In questa Dissertazione sopra l'anima delle bestie, Giacomo Leopardi affronta uno dei grandi interrogativi della filosofia moderna: la natura interiore degli animali e il confine, spesso presunto ma fragile, tra l'uomo e le altre creature viventi.
Muovendosi tra riflessione metafisica, ironia sottile e rigore argomentativo, Leopardi smonta le certezze dell'antropocentrismo, interrogando l'idea stessa di anima, coscienza e sensibilità. Lungi dall'essere un semplice esercizio scolastico, il testo rivela già la profondità di uno sguardo critico che saprà farsi, negli anni, radicale indagine sul destino dell'uomo e sulla sua illusoria superiorità.

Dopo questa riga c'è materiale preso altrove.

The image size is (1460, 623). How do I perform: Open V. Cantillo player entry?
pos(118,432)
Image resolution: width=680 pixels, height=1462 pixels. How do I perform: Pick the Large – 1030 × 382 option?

Giacomo Leopardi (Recanati, 1798 - Napoli, 1837) è stato uno dei massimi poeti e pensatori della letteratura italiana ed europea. Dotato di straordinaria erudizione, sviluppò fin dalla giovinezza una profonda riflessione filosofica sulla condizione umana, sul rapporto tra natura e ragione, tra desiderio e infelicità. Autore di capolavori come i Canti e lo Zibaldone, Leopardi unì lirismo poetico e rigore intellettuale, offrendo una visione lucida e disincantata dell'esistenza, in cui l'illusione, l'immaginazione e il dolore diventano elementi centrali dell'esperienza umana.